● **Fragmento seleccionado**
══════════════════════════════
La razón de semejante contradicción es clara: se trató de manifestar con todas las letras la profunda, inmensa, infinita insatisfacción en que vive el país. Desde la destitución de la presidenta electa Dilma Rousseff, hace poco más de dos años, nada de lo prometido ocurrió. Al contrario: la economía siguió en receso, salvo brotes momentáneos de recuperación, el paro de mantuvo en las nubes –existen 13 millones 400 mil desempleados, más 14 millones de subempleados– y no hay luz en el horizonte.
La falta absoluta de liderazgo y de legitimidad del gobierno de Temer se hizo más evidente que nunca en medio a la crisis que estalló en los últimos días de mayo. Al pactar con la patronal de los transportistas, Temer y sus secuaces revelaron a qué punto llega su incompetencia: cedieron todo a cambio de nada.
Si el origen del movimiento estaba en los aumentos cotidianos del combustible, a la hora de sentarse y negociar concedieron todo lo que les fue exigido por los grandes transportistas, sin ninguna garantía de que el paro –que literalmente bloqueó carreteras y autopistas por todo Brasil– sería levantado. Resultado: más desgaste y desmoralización para un gobierno moribundo. El movimiento desapareció por cuenta propia, sin que el gobierno haya tenido ninguna iniciativa.
El viernes pasado, otra bomba: el ingeniero Pedro Parente, presidente de la estatal Petrobras, renunció. Y lo hizo de manera irresponsable, cuando la Bolsa de Valores de Brasil estaba en el apogeo. Lo normal sería presentar su renuncia luego del cierre de la jornada en el mercado. ¿Cuántos se habrán beneficiado con la noticia?
══════════════════════════════
● **Entradas de datos recopiladas**
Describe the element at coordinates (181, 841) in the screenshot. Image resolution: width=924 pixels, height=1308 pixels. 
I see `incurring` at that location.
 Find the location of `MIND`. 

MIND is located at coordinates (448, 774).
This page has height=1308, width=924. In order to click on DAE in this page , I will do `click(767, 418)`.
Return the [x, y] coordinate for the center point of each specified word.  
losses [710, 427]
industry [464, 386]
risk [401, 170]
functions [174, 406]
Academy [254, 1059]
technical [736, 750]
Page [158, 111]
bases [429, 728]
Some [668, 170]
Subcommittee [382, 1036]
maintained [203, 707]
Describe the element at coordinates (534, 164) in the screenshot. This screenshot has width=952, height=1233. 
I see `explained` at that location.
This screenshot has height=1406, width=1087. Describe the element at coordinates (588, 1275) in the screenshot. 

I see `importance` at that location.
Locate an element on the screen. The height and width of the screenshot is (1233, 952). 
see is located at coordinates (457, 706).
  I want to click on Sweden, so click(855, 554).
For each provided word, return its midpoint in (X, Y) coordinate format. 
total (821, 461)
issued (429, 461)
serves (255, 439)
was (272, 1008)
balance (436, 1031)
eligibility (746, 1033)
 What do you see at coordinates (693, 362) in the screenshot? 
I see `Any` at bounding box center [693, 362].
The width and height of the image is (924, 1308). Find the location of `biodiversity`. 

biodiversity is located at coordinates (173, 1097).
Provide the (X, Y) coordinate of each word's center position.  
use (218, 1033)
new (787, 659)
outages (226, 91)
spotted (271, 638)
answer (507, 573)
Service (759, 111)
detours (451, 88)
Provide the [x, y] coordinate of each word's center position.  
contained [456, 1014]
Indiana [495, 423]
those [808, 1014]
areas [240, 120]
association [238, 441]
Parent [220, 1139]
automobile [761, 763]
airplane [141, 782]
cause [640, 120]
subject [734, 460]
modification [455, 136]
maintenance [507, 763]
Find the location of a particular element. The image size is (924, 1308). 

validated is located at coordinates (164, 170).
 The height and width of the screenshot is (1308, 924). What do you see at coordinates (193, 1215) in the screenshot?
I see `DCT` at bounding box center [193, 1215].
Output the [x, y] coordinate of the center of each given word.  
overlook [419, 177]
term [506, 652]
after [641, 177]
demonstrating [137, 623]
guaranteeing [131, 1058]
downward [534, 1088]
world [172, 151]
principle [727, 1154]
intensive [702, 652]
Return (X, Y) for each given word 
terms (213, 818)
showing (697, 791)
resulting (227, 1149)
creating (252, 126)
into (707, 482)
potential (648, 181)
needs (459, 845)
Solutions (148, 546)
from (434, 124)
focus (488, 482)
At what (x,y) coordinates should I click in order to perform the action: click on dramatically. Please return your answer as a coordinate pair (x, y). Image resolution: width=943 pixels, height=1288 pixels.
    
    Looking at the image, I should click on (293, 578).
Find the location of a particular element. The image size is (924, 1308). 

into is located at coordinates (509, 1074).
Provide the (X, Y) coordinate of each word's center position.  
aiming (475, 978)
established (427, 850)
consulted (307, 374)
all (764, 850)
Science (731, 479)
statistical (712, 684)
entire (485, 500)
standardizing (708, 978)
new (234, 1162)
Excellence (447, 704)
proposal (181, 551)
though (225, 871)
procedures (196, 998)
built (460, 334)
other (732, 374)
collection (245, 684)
══════════════════════════════
● **Objetivos**
• A. Según el fragmento sobre el gobierno de Temer, ¿quién renunció a la presidencia de Petrobras?
• B. Prolonga el fragmento sobre el gobierno de Temer a partir de su última oración.
Las entradas provienen de una fuente distinta.

● **Respuestas esperadas**
• A. El ingeniero Pedro Parente.

• B.
En el fondo, lo que se discutió a lo largo de la crisis ha sido la política económica impuesta por el gobierno de Temer. En lo que se refiere a Petrobras y a los combustibles, el asunto es sencillo: Temer, obedeciendo al ex presidente Fernando Henrique Cardoso, puso al frente de la Petrobras a Pedro Parente. Sus primeras medidas fueron dirigidas claramente a destrozar la política de energía llevada a cabo primero por Lula da Silva y luego por Dilma Rousseff: disminuir en por lo menos 28 por ciento la producción nacional de gasolina, y aumentar las importaciones. Principal beneficiario: Estados Unidos, que duplicó las exportaciones del combustible a Brasil.
La ecuación es sencilla: con el precio del petróleo y derivados en ascenso, y con la producción interna siendo duramente rebajada, aumentan los gastos y, como consecuencia obvia, el precio se ajusta todos los días –sí: diariamente– el precio de los combustibles se hizo insoportable para los usuarios, mientras aumentaba astronómicamente el lucro de los accionistas de Petrobras, una empresa de capital mixto controlada por el Estado. Las cotizaciones de sus acciones en la bolsa de valores de Nueva York dieron paso a la alegría de los accionistas extranjeros.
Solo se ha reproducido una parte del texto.